Es muss sich noch erweisen, ob der neue Zuschnitt der Behörden wirklich funktionieren wird. So werden der Landes-Seniorenbeirat (LSB) und die Maßnahmen für Seniorinnen und Senrioen auf zwei Behörden verteilt. Dies gilt auch für die Senatskoordination für die Gleichstellung behinderter Menschen und die Maßnahmen für Menschen mit Behinderung, die sich in unterschiedlichen Behörden wiederfinden.
Wir begrüßen, dass die Kundenzentren jetzt auch am Wochenende öffnen sollen, denn nicht alle Bürgerinnen und Bürger sind mit den digitalen Möglichkeiten genügend vertraut bzw. können sich diese leisten.
Durch Wohnungsbau und Stadtentwicklung will die Koalition erreichen, dass das Wohnen in Zukunft für alle Hamburgerinnen und Hamburger bezahlbar ist. Umsetzen will sie das mit einer Bodenpolitik, bei der das Gemeinwohl an erster Stelle steht und die vermehrte Vergabe von Grundstücken im Erbbaurecht.
Positiv bewerten wir, dass bezahlbares und klimagerechtes Wohnen gefördert werden soll. Ein weiterer Stichpunkt ist der Drittelmix bei Neubauprojekten. In gefragten Wohnlagen soll bis zu 50 Prozent sozialer Wohnungsbau möglich werden. Zusätzlich wird die Mietpreisbindung für Sozialwohnungen auf bis zu 30 Jahre erhöht. Auch die Grundstücksvergabe an Baugemeinschaften ist ein neuer Weg, um Wohnen in der Stadt möglich zu machen.

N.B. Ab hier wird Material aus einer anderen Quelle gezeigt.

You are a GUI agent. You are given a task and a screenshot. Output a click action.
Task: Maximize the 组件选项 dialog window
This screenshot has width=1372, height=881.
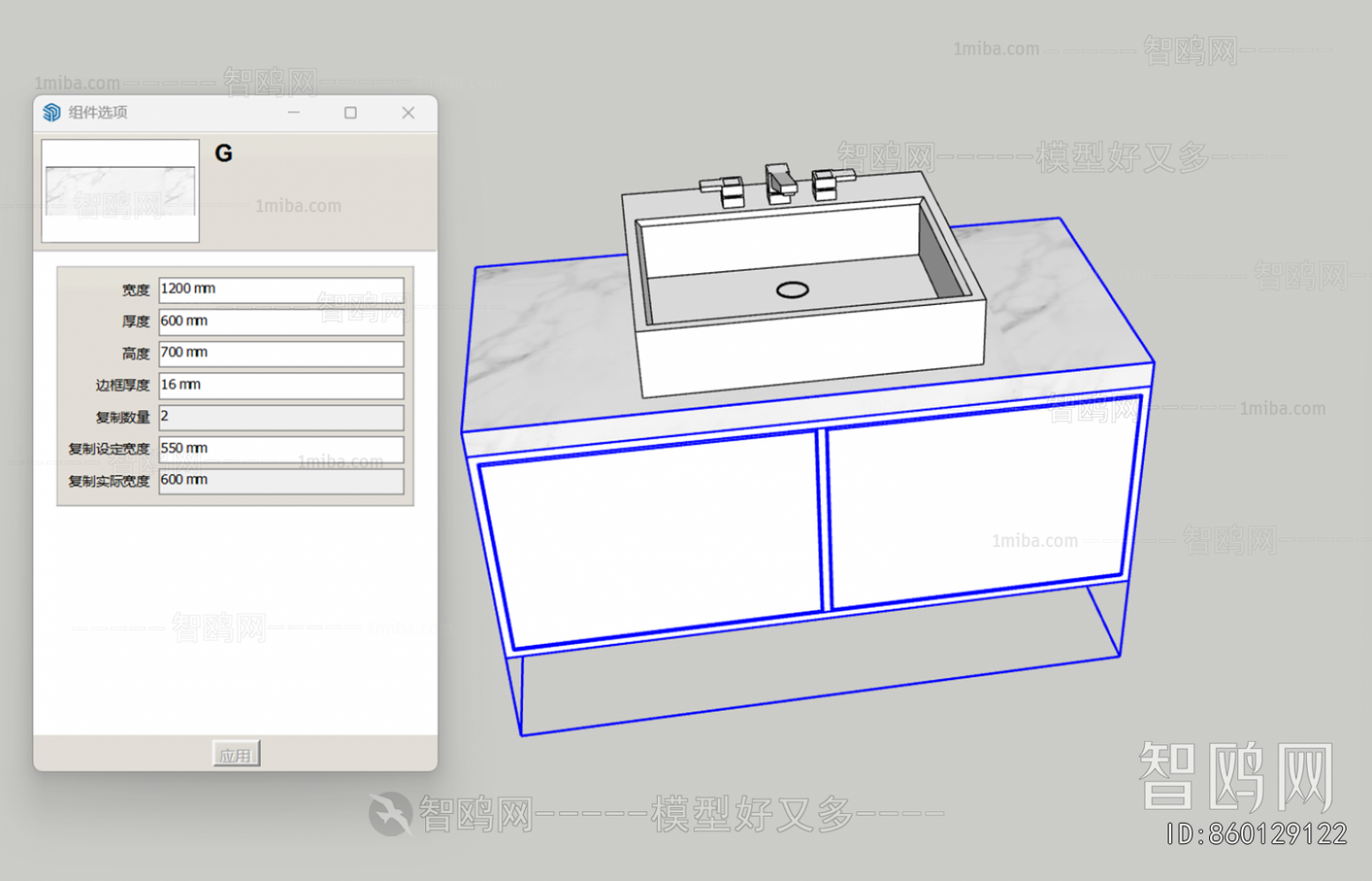pyautogui.click(x=350, y=113)
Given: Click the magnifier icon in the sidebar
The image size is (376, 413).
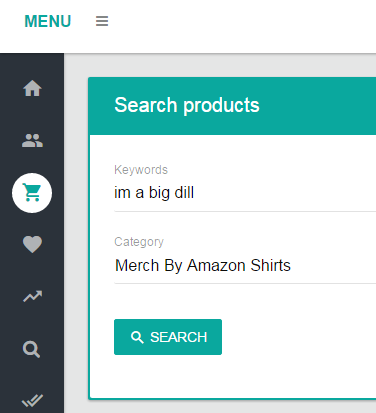Looking at the screenshot, I should tap(32, 349).
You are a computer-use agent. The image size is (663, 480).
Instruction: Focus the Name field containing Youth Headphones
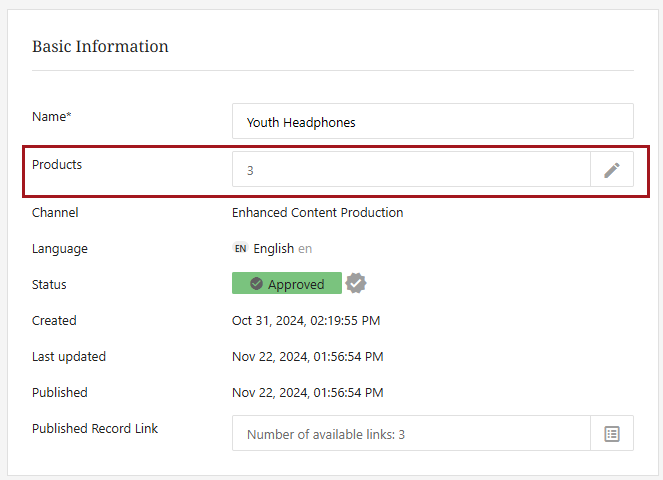coord(432,122)
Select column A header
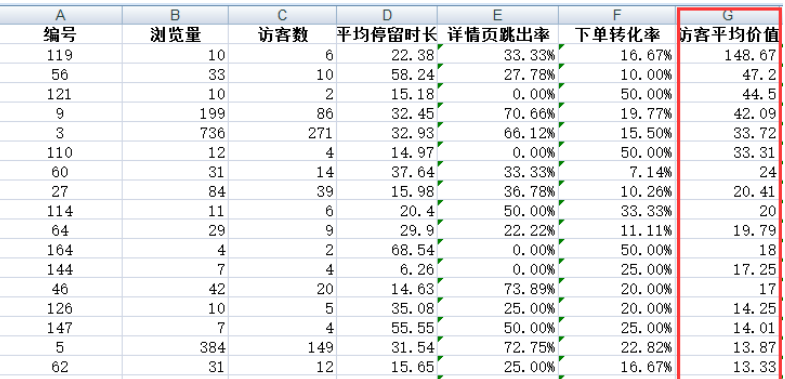Screen dimensions: 785x379 (x=60, y=16)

Nachgelegt werden muss aus unserer Sicht beim sozialen Wohnungsbau. Mindestens 5.000 neue Einheiten müssten pro Jahr fertiggestellt werden, um den Bestand zu halten, der bereits auf rund 80.000 Sozialwohnungen gesunken ist. Auch der Wohnungsbau für besondere Zielgruppen wie z. B. Frauen in Frauenhäusern und obdachlose Menschen ist lobenswert, wenn auch die angestrebte Zahl viel zu gering ist.
Die Hinwendung zu den Quartieren und den Bedürfnissen älterer Menschen finden wir absolut richtig. Wir begrüßen den Plan der Koalition, in den Stadtteilen Quartierzentren zu entwickeln. Allerdings fehlt auch hier ein Konzept, mit dem dies umgesetzt werden kann. Konkret ist der Senat nur mit seiner Ansage bestehende Seniorentreffs auszubauen. „Eine Idee, die viel zu rückwärtsgewandt ist, denn das fördert die Abgrenzung statt das Zusammenwachsen von Älteren und Jüngeren. Und es ist kein Mittel, um Armut zu begegnen. Wir raten zu Zentren in den Quartieren nach dem Vorbild der Stadt München, wo die Angebote zusammengeführt werden“, kommentiert Wicher. „Den Ausbau der Kitas und die qualitative Verbesserung der Betreuungskapazität ist mehr als sinnvoll, das haben wir schon vor mehr als einem Jahr in unserer Stellungnahme zum Familienbericht des Senats dargelegt.“ [Zur Stellungnahme des SoVD zum Lebenslagenbericht „Familien in Hamburg“]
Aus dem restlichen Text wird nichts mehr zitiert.